Conseillé par Bazar de la littérature après notre lecture commune de Janua Vera, je me suis lancée avec délectation dans Même pas mort de Jean-Philippe Jaworski. Quelle claque, quelle puissance! Le bonhomme connaît son sujet et il parvient à entraîner son lecteur loin, très très loin dans son royaume biturige aux confins de l’histoire et du merveilleux.

L’histoire est racontée par Bellovèse, fils du roi mort Sacrovèse, tué par son oncle Ambigat, à présent haut-roi. Flanqué de deux guerriers celtes, Bellovèse a pour charge de se rendre sur l’île des Vieilles pour que ces dernières lèvent le tabou qui pèse sur lui. En effet, lors d’une bataille, Bellovèse n’est pas mort alors qu’il aurait dû trépasser. La mort s’est refusée à lui. Ni mort, ni vivant, seules les étranges Gallicènes, femmes mi-sorcières mi-devineresses pourront le rendre au royaume des hommes. C’est ainsi que nous découvrons le jeune Bellovèse abandonné sur une île battue par les vents, aux habitantes fort inquiétantes…Et l’intrigue s’emballe lorsque Bellovèse raconte de quelle manière il en est arrivé là. Jean-Philippe Jaworski va alors brillamment entremêler les fils de son histoires pour nous conter l’enfance de Bellovèse.

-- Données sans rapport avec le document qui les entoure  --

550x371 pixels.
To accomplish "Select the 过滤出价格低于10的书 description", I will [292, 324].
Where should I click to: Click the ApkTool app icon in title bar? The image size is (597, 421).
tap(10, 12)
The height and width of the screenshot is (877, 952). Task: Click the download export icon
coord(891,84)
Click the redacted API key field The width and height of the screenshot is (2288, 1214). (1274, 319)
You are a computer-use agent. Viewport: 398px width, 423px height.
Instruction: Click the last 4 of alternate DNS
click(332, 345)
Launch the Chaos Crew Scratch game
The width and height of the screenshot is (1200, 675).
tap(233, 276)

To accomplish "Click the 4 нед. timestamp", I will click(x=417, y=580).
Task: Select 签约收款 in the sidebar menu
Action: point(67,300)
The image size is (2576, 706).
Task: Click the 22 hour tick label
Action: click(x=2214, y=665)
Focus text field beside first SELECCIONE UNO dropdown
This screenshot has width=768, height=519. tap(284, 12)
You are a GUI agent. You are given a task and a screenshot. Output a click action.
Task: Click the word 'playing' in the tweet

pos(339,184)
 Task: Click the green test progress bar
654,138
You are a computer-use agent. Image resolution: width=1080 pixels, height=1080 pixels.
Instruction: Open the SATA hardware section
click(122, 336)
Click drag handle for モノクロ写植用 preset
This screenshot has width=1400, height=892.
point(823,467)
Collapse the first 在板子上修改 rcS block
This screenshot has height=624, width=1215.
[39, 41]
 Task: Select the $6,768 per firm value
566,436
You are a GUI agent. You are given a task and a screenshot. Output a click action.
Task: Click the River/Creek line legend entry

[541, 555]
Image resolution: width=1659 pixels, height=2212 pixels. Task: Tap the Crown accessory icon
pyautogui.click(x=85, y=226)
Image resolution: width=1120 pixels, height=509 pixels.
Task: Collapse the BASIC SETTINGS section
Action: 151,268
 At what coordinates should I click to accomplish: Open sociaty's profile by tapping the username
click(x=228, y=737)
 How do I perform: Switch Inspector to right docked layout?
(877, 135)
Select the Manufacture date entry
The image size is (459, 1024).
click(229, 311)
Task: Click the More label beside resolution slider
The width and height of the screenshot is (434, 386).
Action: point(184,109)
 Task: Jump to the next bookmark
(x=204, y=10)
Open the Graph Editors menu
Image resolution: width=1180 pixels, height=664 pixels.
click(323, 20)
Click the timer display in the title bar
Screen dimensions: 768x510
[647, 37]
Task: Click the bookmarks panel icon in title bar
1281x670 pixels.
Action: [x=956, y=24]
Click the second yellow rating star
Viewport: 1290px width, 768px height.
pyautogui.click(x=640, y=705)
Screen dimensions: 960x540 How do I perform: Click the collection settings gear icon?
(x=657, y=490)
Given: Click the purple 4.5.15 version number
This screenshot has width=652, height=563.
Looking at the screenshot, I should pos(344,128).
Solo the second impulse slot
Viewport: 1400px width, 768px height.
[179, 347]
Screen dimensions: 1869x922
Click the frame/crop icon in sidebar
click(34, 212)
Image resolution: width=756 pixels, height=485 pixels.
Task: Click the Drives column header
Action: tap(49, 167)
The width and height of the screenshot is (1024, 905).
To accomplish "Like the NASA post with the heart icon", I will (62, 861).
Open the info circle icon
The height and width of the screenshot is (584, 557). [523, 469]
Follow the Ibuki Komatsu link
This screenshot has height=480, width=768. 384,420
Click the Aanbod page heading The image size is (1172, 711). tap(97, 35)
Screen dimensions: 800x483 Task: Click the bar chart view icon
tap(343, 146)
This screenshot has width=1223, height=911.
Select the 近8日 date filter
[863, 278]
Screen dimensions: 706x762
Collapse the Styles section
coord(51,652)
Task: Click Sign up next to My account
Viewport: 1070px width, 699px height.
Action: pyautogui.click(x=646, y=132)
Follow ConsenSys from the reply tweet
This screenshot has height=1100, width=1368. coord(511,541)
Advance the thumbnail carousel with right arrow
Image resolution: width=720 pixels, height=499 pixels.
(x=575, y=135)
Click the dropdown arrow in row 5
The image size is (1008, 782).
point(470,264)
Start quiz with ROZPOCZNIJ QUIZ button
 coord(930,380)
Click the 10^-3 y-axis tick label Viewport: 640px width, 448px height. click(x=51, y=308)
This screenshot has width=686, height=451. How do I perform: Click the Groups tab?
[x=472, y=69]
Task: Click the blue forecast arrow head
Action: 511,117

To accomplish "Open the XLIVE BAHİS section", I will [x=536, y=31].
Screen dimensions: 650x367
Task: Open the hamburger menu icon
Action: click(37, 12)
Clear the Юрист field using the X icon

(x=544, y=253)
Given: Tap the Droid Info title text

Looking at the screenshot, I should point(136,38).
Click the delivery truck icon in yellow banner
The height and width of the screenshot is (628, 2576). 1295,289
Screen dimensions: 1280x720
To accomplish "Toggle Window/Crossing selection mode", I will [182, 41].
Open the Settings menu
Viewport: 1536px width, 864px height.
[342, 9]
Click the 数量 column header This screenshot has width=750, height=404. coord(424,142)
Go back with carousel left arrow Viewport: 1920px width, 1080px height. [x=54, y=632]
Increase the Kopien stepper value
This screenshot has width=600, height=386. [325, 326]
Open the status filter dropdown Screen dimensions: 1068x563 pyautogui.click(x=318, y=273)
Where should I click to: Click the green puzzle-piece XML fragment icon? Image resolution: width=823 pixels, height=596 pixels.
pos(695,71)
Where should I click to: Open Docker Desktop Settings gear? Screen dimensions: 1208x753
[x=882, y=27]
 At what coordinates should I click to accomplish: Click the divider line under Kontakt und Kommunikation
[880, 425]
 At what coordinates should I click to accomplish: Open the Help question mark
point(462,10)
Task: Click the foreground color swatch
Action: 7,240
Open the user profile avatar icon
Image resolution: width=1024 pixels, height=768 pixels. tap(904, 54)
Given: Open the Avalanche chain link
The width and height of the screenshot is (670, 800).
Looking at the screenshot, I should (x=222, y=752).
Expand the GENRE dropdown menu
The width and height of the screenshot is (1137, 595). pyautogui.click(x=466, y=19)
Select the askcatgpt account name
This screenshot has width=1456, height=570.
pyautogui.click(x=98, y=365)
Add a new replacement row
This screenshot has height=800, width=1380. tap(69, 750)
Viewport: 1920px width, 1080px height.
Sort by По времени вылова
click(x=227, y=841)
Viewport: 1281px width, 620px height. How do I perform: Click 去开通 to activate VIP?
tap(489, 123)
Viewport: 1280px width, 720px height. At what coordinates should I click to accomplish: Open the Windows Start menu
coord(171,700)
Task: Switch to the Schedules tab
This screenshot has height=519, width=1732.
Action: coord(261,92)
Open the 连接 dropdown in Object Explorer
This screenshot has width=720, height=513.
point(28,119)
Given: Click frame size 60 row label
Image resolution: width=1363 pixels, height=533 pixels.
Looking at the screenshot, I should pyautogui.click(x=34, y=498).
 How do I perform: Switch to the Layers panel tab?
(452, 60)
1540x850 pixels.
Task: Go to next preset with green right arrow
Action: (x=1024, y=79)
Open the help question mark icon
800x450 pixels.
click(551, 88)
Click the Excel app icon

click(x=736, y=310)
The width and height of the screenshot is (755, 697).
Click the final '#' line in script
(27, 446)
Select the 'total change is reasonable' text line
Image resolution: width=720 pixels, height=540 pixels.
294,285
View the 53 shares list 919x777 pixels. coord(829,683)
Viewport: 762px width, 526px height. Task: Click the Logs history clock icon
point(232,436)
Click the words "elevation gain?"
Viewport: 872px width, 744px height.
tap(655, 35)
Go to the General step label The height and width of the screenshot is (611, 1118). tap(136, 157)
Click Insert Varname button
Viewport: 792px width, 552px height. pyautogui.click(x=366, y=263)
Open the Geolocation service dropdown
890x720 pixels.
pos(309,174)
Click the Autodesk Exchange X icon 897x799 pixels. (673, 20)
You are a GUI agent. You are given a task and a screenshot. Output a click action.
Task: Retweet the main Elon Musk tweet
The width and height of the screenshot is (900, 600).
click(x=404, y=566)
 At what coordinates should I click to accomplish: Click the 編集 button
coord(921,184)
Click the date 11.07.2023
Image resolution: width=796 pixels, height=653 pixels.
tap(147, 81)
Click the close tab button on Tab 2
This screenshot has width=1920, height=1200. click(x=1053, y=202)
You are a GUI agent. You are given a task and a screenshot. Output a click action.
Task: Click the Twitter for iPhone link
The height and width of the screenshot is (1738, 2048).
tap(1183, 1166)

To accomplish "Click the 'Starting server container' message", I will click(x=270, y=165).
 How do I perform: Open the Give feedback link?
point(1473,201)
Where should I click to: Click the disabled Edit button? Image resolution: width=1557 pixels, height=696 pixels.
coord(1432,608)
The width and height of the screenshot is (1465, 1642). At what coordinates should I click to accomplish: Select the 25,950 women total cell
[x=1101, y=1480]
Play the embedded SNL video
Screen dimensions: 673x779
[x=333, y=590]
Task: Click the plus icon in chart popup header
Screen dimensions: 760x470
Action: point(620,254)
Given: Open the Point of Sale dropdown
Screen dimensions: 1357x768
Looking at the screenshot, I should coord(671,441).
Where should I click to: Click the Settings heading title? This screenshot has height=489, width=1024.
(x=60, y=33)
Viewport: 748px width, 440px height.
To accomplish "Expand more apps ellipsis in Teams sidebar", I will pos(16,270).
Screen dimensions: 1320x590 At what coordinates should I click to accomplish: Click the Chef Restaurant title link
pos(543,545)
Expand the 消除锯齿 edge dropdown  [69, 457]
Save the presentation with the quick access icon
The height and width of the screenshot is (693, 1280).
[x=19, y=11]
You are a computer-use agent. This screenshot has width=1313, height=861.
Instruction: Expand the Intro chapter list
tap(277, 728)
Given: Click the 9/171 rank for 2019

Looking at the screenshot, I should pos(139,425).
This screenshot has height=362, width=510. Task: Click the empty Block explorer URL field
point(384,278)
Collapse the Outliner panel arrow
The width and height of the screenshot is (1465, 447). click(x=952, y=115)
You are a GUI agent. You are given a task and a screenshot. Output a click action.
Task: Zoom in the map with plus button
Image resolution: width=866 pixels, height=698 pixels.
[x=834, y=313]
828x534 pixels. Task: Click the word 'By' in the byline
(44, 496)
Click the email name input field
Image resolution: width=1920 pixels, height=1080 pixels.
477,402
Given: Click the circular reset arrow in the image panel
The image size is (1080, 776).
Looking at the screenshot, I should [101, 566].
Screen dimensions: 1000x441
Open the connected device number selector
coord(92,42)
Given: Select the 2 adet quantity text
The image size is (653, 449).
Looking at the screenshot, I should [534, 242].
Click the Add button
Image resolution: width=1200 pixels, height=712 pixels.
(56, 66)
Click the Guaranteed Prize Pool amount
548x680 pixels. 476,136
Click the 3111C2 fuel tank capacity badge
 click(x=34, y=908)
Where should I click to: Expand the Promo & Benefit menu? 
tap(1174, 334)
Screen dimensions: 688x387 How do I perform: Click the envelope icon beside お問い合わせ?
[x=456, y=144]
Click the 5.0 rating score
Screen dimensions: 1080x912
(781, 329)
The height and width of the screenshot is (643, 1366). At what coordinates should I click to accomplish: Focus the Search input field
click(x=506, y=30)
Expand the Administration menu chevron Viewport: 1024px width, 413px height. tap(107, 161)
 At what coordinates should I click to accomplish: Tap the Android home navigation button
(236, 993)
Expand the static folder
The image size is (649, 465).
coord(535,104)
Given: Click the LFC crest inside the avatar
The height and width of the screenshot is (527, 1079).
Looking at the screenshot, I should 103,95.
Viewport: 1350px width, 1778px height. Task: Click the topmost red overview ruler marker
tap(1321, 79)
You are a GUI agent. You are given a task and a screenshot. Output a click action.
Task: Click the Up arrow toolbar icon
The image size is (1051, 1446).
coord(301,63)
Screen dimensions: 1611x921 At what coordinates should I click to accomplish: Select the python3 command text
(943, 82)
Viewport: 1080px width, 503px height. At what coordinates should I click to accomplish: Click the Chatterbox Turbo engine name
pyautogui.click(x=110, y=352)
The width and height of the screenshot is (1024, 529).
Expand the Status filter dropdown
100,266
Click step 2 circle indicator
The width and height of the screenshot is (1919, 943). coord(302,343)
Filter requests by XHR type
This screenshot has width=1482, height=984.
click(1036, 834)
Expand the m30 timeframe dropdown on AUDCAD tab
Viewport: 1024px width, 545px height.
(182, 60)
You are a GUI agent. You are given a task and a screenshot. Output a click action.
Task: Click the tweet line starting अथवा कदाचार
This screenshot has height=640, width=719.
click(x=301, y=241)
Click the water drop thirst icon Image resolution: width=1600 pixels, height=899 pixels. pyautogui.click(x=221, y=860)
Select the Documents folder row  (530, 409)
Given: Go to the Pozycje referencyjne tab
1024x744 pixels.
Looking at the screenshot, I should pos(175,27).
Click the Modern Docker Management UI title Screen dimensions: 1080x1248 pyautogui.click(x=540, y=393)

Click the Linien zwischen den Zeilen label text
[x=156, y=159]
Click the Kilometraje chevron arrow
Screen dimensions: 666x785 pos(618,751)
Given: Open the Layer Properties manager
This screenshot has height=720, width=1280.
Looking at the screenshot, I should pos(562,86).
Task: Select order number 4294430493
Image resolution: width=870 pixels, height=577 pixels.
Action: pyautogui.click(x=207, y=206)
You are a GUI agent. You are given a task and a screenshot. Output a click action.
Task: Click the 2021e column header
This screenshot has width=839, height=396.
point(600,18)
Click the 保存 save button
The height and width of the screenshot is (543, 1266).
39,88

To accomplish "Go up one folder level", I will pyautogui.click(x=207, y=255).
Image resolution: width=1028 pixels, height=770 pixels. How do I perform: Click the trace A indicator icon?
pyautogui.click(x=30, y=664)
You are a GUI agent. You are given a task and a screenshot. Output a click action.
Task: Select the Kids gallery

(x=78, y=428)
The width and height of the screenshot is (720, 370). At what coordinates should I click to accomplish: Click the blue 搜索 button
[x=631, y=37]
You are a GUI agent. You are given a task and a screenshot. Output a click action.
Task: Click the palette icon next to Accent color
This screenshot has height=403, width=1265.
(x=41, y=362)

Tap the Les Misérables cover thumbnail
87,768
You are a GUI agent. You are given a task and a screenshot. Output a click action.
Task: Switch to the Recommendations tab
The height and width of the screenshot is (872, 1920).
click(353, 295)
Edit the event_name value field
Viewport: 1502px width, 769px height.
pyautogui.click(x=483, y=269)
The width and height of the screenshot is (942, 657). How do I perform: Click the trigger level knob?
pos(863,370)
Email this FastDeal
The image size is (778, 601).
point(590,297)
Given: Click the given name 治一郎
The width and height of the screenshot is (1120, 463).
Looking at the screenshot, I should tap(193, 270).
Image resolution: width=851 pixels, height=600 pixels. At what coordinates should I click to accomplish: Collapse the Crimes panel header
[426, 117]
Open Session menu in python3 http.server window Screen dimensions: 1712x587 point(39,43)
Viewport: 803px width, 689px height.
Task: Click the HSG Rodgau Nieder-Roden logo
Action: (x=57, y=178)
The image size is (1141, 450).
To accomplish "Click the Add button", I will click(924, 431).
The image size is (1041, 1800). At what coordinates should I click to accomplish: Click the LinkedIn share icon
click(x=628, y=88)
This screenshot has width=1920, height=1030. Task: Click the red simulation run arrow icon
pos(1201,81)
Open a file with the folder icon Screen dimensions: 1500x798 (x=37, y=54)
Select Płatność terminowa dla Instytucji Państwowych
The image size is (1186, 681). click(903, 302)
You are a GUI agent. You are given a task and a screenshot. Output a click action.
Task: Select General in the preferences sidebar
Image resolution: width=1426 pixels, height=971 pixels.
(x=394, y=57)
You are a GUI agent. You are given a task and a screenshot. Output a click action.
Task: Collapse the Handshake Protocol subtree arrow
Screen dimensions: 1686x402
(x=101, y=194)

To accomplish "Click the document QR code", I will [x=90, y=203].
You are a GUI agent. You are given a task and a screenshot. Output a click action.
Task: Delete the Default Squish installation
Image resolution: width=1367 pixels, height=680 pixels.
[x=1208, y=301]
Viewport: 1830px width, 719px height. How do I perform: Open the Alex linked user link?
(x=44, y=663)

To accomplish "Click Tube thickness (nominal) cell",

Oscillant sans cesse entre le merveilleux et le quotidien, entre la réalité et le rêve, Jean-Philippe Jaworski nous livre ici un conte parfois terrifiant souvent inquiétant. Il reconstitue l’univers celte: les traditions, la façon de parler, de se battre. Son univers est parfaitement immersif. S’il est parfois compliqué de s’y retrouver entre tous les personnages, j’ai cependant pris beaucoup de plaisir à côtoyer tous ces guerriers fiers, souvent violents. Les têtes coupées tombent à foison, ça gicle, ça bataille dur mais on s’y croit vraiment!

Ce que j’ai cependant préféré dans ce roman, c’est la dimension mythologique, presque mythique des choses. A la manière d’un conte dit à la veillée, Jaworski nous glisse à l’oreille des histoires d’ogres, de forêts hantées, de bêtes qu’il ne vaudrait mieux pas croiser le soir au coin d’un bois. On frissonne, on savoure cette façon de retomber en enfance comme lorsque nos parents nous contaient le Petit chaperon rouge.

L’écriture merveilleuse, détaillée de l’auteur vient contribuer à cet état d’enchantement, de merveilleux. Les mots sont pesés. La lecture demande concentration et exigence bien sûr mais l’univers décrit est tellement riche!

Avec Même pas mort, Jean-Philippe Jaworski offre à son lecteur un récit merveilleux, immersif, qui reste longtemps en tête. Un beau coup de cœur pour moi!